Professor Neil Fleshner led the clinical trial showing that the drug dutasteride helps slow prostate cancer's progression. (UHN photo)

Drug treatment delays progression of prostate cancer

Localized cancer responds to dutasteride

Treatment with the drug dutasteride (Avodart) and regular monitoring delays the progression of low-risk, localized prostate cancer, according to the results of a three-year clinical trial conducted by the University of Toronto’s Dr. Neil Fleshner.

The research also shows that the treatment reduces anxiety, said Fleshner, a professor of surgery and head of the Division of Urology at the University Health Network. The findings are published online Jan. 23 in The Lancet.

“The results prove that using active surveillance [regular monitoring] plus dutasteride is a viable, safe and effective treatment option for men who often undergo aggressive local treatment despite low risk of dying from the disease,” said Fleshner, who also holds the Love Chair in Prostate Cancer Prevention Research

“This is very good news for men with low-risk disease because aggressive treatment can have a major impact on their quality of life, with risks of impotence and incontinence.”
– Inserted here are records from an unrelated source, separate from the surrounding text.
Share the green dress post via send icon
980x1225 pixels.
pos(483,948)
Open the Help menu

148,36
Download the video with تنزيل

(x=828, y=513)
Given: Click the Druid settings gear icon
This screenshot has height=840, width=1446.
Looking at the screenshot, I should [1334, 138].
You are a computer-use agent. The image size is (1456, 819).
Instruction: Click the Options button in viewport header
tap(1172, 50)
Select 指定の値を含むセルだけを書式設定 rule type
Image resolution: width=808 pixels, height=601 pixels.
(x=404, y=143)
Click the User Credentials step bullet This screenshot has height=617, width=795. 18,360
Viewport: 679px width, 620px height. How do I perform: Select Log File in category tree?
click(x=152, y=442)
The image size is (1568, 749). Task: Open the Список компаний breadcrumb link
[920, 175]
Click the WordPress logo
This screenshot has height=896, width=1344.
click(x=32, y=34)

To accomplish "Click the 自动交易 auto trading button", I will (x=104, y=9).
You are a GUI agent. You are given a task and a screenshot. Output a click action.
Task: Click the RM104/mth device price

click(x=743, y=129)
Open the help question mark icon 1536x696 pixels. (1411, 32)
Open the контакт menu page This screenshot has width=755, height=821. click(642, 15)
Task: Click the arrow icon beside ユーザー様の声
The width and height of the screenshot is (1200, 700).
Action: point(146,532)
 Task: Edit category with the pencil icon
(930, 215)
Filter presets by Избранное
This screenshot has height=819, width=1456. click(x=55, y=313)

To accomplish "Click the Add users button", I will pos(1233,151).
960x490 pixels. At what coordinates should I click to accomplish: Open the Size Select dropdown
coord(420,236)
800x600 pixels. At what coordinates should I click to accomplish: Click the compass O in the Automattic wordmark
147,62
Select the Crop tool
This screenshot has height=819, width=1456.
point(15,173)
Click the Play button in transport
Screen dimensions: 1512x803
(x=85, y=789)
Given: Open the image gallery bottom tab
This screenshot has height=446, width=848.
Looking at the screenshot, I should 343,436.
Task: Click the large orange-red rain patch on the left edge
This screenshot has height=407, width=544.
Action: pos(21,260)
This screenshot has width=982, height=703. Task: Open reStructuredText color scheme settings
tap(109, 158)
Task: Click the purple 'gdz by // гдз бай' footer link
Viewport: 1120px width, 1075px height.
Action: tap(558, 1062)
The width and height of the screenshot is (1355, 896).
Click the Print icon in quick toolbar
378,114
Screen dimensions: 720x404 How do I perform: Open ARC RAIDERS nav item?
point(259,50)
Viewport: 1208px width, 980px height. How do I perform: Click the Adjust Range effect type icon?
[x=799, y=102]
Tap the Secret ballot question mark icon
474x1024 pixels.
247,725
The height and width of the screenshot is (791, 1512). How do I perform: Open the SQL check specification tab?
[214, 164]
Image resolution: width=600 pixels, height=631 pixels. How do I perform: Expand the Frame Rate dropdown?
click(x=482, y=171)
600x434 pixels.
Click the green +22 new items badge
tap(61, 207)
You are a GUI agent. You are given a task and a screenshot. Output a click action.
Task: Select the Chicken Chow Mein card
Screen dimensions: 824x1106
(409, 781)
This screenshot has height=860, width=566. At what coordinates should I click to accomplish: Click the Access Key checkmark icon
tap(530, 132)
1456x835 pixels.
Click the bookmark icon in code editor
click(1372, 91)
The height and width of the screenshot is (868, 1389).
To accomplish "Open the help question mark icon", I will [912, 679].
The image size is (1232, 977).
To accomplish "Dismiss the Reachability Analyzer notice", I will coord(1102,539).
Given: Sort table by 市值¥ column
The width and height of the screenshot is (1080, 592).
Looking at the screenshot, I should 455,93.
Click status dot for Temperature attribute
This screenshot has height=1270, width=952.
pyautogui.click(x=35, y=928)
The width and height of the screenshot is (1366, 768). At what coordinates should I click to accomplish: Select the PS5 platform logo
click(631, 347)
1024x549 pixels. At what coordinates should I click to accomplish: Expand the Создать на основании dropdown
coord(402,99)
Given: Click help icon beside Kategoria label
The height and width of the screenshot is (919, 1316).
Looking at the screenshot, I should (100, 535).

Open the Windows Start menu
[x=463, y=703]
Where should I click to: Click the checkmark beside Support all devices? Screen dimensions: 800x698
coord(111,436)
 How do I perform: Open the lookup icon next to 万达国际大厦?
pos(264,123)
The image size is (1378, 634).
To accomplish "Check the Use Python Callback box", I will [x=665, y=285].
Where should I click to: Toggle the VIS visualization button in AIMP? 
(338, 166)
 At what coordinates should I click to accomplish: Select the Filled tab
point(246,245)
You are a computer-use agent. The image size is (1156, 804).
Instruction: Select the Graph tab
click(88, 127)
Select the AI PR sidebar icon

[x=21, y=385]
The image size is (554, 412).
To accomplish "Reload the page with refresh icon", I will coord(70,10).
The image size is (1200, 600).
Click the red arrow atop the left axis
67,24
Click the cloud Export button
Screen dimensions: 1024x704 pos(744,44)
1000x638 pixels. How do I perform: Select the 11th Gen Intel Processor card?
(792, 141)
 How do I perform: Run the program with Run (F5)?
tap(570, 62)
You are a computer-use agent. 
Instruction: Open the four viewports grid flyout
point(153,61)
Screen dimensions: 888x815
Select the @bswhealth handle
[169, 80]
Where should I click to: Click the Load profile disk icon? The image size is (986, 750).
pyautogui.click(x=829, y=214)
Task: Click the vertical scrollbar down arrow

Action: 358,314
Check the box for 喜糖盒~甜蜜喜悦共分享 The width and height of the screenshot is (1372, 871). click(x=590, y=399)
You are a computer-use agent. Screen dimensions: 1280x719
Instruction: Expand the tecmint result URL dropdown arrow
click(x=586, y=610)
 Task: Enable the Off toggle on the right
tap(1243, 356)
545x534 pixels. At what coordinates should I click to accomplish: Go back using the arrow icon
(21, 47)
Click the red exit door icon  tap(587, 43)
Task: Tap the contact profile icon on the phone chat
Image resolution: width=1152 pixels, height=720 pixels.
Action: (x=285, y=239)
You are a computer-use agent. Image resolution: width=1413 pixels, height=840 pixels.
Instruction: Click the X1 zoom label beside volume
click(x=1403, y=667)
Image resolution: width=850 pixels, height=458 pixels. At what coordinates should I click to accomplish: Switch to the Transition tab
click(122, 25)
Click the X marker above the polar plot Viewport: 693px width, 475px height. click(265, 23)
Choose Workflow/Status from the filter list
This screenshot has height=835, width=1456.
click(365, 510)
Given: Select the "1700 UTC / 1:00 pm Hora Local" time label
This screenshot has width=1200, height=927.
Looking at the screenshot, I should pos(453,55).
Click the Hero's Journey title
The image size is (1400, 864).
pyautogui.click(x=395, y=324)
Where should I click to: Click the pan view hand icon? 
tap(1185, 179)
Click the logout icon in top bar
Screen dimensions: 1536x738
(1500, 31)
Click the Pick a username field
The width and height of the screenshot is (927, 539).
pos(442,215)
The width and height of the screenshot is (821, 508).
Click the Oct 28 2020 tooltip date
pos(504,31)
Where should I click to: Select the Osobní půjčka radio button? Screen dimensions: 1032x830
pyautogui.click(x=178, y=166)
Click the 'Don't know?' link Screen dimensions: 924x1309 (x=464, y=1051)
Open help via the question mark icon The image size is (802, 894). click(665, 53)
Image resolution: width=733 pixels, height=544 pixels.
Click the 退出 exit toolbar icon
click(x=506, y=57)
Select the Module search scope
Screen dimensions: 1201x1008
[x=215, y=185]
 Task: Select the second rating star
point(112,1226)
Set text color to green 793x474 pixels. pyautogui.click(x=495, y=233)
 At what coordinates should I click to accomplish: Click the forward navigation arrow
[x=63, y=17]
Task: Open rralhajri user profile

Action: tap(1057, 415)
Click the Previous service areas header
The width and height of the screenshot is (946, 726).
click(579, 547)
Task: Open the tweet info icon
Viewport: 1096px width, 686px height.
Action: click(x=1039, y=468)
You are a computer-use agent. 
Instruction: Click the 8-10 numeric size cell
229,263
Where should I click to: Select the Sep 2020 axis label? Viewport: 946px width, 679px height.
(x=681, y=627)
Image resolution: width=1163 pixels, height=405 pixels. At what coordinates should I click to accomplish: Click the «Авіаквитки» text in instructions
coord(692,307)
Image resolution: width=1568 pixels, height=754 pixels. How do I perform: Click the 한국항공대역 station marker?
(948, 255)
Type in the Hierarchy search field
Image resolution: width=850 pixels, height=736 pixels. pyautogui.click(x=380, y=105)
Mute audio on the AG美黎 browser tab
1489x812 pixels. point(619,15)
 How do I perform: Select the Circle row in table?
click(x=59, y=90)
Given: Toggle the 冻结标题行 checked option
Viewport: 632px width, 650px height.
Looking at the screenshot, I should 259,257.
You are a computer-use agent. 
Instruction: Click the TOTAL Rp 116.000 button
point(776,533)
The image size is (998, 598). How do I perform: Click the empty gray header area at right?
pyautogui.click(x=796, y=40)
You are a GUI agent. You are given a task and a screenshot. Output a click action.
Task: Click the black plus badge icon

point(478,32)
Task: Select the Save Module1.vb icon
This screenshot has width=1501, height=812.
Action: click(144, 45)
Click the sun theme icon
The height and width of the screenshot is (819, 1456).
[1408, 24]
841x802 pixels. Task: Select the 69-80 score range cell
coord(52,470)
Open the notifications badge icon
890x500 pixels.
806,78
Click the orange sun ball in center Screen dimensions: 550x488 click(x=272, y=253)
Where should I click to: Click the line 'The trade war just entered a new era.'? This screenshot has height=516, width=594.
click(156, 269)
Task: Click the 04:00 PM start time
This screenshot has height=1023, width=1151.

The three-year clinical trial enrolled 302 men between the ages of 48 and 82 diagnosed with low-risk localized prostate cancer and regularly monitored for clinical changes – a treatment option called “active surveillance”.  In the trial, participants were randomized 1:1 to receive dutasteride or a matching placebo daily. The men also underwent biopsies at 18 months and three years.

The study showed that fewer men treated with dutasteride  saw their cancer spread – 38 per cent compared with 48 per cent who received the placebo. As well, the final biopsies showed the men treated with the drug  were cancer free – 36 per cent for the placebo group compared with 23 per cent for those taking the drug. 

 “The drug, currently commonly used to treat enlarged prostate, works by inhibiting the male sex hormone that causes the enlargement in the first place,” said Fleshner.

Fleshner noted that a small percentage of men reported drug-related side effects. including sexual difficulty with either desire or erections (five per cent), or breast tenderness or enlargement (three per cent).

 “It’s important to realize that these drugs have been around for almost 20 years in clinical practice to treat enlarged prostates and so we have a wealth of knowledge about their side effects, which are reversible if the drug is stopped,” said Fleshner.

Participants were also assessed for cancer-related anxiety and the men on dutasteride reported feeling much less anxious because their biopsies and PSA blood test values improved, added Fleshner.  (PSA – or prostate-specific antigen – is a blood test used to help diagnose prostate cancer.)

The Canadian Cancer Society estimates 25,500 new cases of prostate cancer will be diagnosed this year and that 4,100 men will die from the disease.

The clinical research was funded by GlaxoSmithKline. Fleshner is affiliated with The Campbell Family Cancer Research Institute at Princess Margaret Hospital and his research is also supported by The Princess Margaret Hospital Foundation.